__Task directions__
Everything from the line with "The family (582, 1885)" to the end of the entries should be copied exactly, and nothing else.

__Exercise input__

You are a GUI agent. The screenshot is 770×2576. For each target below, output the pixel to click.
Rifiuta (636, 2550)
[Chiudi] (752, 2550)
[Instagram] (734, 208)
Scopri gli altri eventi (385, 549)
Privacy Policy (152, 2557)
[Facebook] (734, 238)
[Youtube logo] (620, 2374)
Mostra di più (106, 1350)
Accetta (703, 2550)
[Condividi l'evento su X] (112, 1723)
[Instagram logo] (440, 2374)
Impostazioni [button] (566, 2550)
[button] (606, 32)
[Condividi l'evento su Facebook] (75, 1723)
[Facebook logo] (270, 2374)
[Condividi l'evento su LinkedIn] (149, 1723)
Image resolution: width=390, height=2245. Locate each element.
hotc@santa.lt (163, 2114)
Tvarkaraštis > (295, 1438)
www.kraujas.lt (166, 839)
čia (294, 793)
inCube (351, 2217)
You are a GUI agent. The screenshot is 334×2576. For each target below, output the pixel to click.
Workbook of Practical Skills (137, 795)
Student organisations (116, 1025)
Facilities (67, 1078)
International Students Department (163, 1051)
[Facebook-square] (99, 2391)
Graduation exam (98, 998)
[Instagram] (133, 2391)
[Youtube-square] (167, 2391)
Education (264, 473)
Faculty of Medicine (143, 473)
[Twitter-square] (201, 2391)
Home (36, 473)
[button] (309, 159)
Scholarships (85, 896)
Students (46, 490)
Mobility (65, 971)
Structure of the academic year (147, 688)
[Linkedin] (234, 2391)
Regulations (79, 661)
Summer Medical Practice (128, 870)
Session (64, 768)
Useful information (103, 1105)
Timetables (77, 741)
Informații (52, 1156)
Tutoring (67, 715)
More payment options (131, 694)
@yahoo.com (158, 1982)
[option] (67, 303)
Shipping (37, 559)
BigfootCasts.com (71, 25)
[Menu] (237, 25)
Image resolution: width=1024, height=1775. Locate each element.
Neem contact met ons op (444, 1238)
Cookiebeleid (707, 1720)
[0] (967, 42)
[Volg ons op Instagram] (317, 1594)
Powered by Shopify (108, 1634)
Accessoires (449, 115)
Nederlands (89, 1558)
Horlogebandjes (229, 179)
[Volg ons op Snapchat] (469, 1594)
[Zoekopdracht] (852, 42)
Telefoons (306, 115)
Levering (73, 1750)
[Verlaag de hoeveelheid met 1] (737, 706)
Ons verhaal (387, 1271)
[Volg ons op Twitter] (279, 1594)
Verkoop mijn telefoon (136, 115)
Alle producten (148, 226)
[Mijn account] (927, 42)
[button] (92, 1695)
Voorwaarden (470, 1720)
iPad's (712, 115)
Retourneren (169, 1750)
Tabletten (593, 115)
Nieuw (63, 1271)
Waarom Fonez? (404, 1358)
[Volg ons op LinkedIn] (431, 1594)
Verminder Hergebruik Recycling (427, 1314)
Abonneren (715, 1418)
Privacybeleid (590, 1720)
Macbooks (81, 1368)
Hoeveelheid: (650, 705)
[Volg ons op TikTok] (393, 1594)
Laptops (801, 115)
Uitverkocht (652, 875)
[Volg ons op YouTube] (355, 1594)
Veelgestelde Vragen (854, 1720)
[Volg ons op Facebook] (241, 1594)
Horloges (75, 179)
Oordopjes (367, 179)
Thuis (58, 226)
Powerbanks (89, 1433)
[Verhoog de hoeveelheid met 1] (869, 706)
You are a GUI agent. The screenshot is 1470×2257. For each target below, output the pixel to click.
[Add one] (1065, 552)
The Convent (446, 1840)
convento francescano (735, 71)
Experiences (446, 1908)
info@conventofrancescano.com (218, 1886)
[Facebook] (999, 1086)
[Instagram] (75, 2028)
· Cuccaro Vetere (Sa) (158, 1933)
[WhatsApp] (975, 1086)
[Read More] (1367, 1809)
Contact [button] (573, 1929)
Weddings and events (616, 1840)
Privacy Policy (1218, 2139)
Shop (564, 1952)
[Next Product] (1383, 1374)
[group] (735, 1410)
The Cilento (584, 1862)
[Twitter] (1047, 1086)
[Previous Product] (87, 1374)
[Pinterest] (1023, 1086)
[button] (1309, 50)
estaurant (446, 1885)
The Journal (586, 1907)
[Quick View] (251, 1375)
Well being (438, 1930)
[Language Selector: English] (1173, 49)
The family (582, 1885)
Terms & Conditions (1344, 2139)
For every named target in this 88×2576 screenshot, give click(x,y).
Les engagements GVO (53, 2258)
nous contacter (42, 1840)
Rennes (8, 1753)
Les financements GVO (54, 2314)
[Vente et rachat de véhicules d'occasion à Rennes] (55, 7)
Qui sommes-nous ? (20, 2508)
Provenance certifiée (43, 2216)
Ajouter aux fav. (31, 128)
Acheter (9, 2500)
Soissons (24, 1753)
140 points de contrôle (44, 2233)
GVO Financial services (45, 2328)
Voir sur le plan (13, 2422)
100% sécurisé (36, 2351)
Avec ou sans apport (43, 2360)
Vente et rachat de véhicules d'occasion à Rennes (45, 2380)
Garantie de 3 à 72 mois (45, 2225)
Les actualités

__Answer__
The family (582, 1885)
Terms & Conditions (1344, 2139)
For every named target in this 88×2576 screenshot, give click(x,y).
Les engagements GVO (53, 2258)
nous contacter (42, 1840)
Rennes (8, 1753)
Les financements GVO (54, 2314)
[Vente et rachat de véhicules d'occasion à Rennes] (55, 7)
Qui sommes-nous ? (20, 2508)
Provenance certifiée (43, 2216)
Ajouter aux fav. (31, 128)
Acheter (9, 2500)
Soissons (24, 1753)
140 points de contrôle (44, 2233)
GVO Financial services (45, 2328)
Voir sur le plan (13, 2422)
100% sécurisé (36, 2351)
Avec ou sans apport (43, 2360)
Vente et rachat de véhicules d'occasion à Rennes (45, 2380)
Garantie de 3 à 72 mois (45, 2225)
Les actualités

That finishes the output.